Он с мольбой во взгляде указал на рисунки, и Юми неохотно сложила их.
– Теперь смысла нет, – сказал Художник. – Ни в чем. Как бы я ни притворялся, как бы ни убеждал себя в собственной важности. – Он улыбнулся. – Я и с тобой повел себя точно так же. Сразу начал обманывать. По собственной воле выставил себя героем, не сомневаясь, что рано или поздно ты узнаешь правду. И всего-то пара недель тебе на это понадобилась…
Утешение
Юми глубоко огорчилась, увидев слезы на его щеках. Фантомные, призрачные слезы. Она потянулась к Художнику, остановилась, но все же коснулась пальцем слезы. Палец намок.
Художник отвел взгляд.
– Вот такого человека духи к тебе прицепили, – произнес он, утирая глаза. – Ума не приложу, что на них нашло. Может, нам… Не знаю. – Он вздохнул и направился к двери. – Оставлю тебя. Хоть что-то я могу сделать правильно.
– Художник, – окликнула она. – Никаро.
Он замер у двери и поник. Юми поняла, что он ожидал порицания. Такого, от которого даже камни воспламенятся. Он вполне этого заслуживал.

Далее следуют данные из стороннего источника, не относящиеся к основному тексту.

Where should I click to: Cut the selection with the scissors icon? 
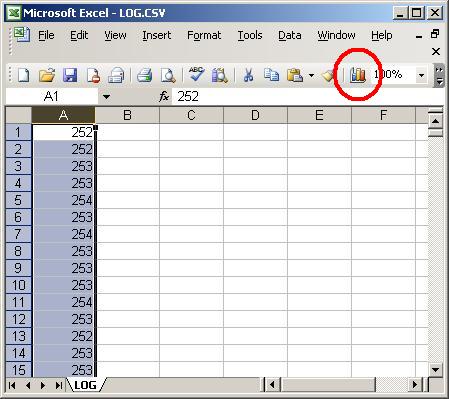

Юми приучили не терпеть лжи, а эта ложь была поистине монументальной. Величайшей из всех, что она слышала, не считая той, что говорил ей человек, учивший никогда не лгать.
Полнейшая неразбериха. Эмоции Юми бурлили, вились, как кварцевые жилки в распиленном камне. С одной стороны, она злилась на Художника. С другой – испытывала к нему сострадание.
Она успела почувствовать вкус дружбы. И в этот миг поняла, что потеряет своих новых друзей. Когда все закончится, она больше не увидит ни Аканэ, ни Тодзина.
– Никаро, посмотри на меня, – сказала она, поднимаясь.
Он обернулся, и Юми подошла к нему. Стала близко. Опасно близко.
– Пойдем прогуляемся, – тихо предложила она.
– Прогуляемся?
– Прогуляемся. – Она махнула в сторону окна. – Что-нибудь сделаем. Вдвоем. Никаких кошмаров, духов, машин. Никакого обмана. Просто… прогуляемся. Один вечер.
– Юми, ты ведь теперь знаешь, каков я, – сказал он. – Что я наделал. Нам придется это учитывать. Разобраться с этим.
– А надо ли? – робко спросила она. – Без этого никак?
– Я оказался в таком положении, потому что игнорировал свои проблемы.
– А что мы игнорируем? – спросила Юми. – Я выслушала тебя. Выслушала ребят. Я все знаю. – Девушка посмотрела ему в глаза. – Мы со всем разобрались. Раз и навсегда. Идем.